The Conservative peer’s poll, one of the most extraordinary ever published, found an average swing of 25.4 per cent to the SNP in the 14 Labour seats polled, 13 of which would be lost. Only the likeable Willie Bain, who represents Glasgow North East, would survive, with his majority tumbling from 54 per cent to 7 per cent. The rest, including shadow foreign secretary Douglas Alexander (majority: 16,614) and shadow Scottish secretary Margaret Curran (11,840), would be out. As in 2011, when it won a majority at Holyrood (an outcome the election system was designed to prevent), the SNP has once again redefined the impossible as possible.
For Labour, the results put paid to any lingering hope of a majority. Were the party to lose half of its 40 Scottish MPs (which would now be considered a success), it would need to make net gains of 88 in England and Wales to secure an overall victory: an unachievable feat.
“Our biggest opponent is time,” one Scottish Labour MP told me recently. Ashcroft’s poll confirms this assessment. The surge in support for the SNP is of an epochal kind that takes a generation to unwind. The sight of Labour campaigning with “the effing Tories” in defence of the Union has, as Gordon Brown feared, permanently tarnished its brand.
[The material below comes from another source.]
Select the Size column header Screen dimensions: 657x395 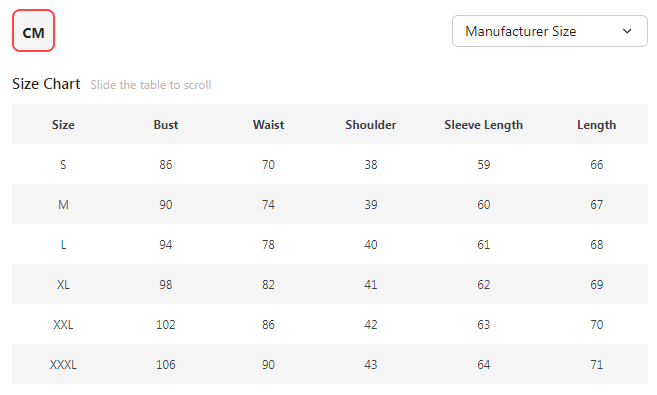click(63, 125)
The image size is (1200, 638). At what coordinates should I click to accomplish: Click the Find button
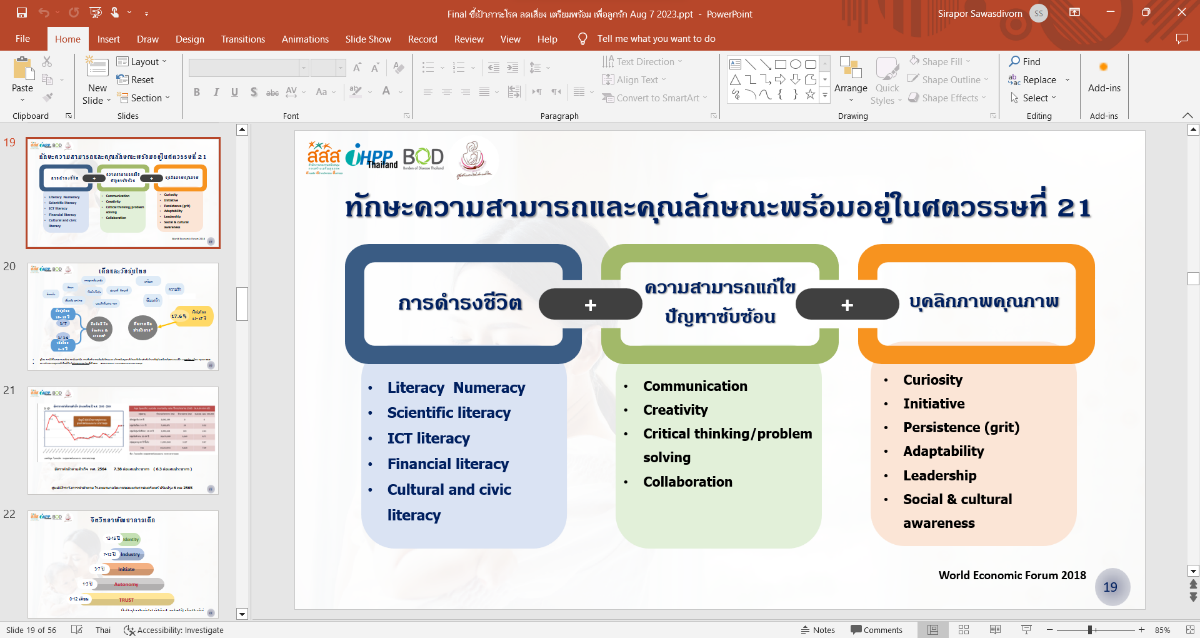[1025, 62]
One shadow cabinet member compared it to the betrayal a partner feels after an affair. Ashcroft’s poll, concentrated in pro-independence areas, confirms that those Labour supporters who voted Yes (“Red Nats”) have transferred their affections to the SNP. Labour’s cry that nationalist gains will allow the Tories back in has little purchase when the two parties are viewed as part of a common enemy.
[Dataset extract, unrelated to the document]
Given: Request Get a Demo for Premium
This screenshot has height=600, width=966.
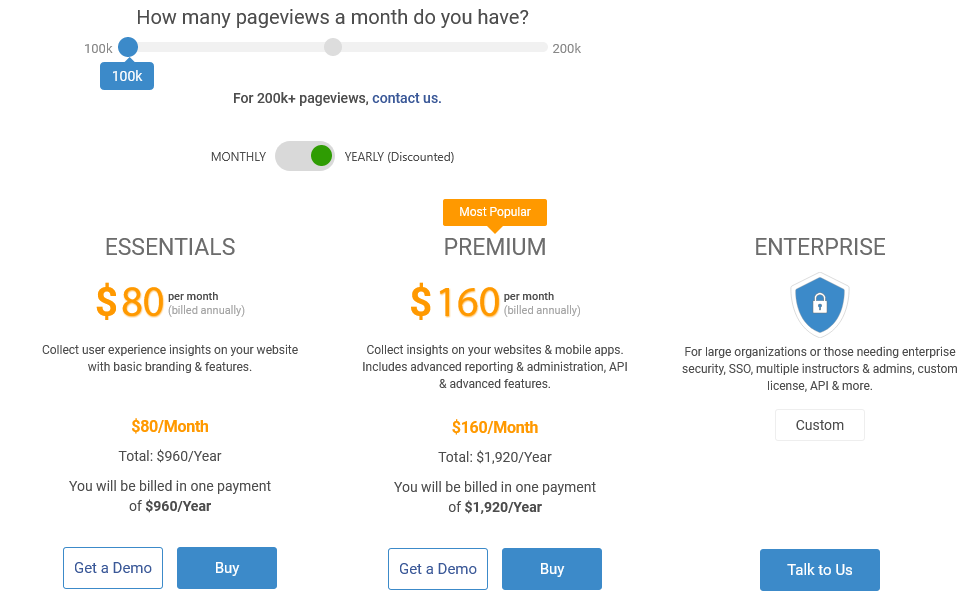Looking at the screenshot, I should coord(438,569).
In these conditions, there is little that Jim Murphy and Ed Miliband can do. Those who have fundamentally turned against Labour will not be assuaged by any policy offer, however radical, or any leader, however appealing. The migration away from the party is a cultural phenomenon that no politician can hope to control.
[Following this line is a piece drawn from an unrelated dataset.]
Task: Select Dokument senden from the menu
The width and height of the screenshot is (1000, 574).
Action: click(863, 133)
Among the gloom, there are some shards of light for Labour. As Ashcroft notes: “The Labour majorities in some of these seats are such that even a swing of this magnitude has not put the SNP far ahead – for example, just three points in Glasgow South West and Coatbridge, Chryston & Bellshill, and six points in Glasgow North West.” Two-thirds of defectors from Labour to the SNP rule out returning, meaning that around a third are open to persuasion. One MP predicts that “Douglas will pull the gap back in his seat” and that “better ground campaigning might save some more in Glasgow and Lanarskhire”.
But Labour, for so long hegemonic north of the border, faces an unambiguously grim fate in Scotland. The only question now is how grim.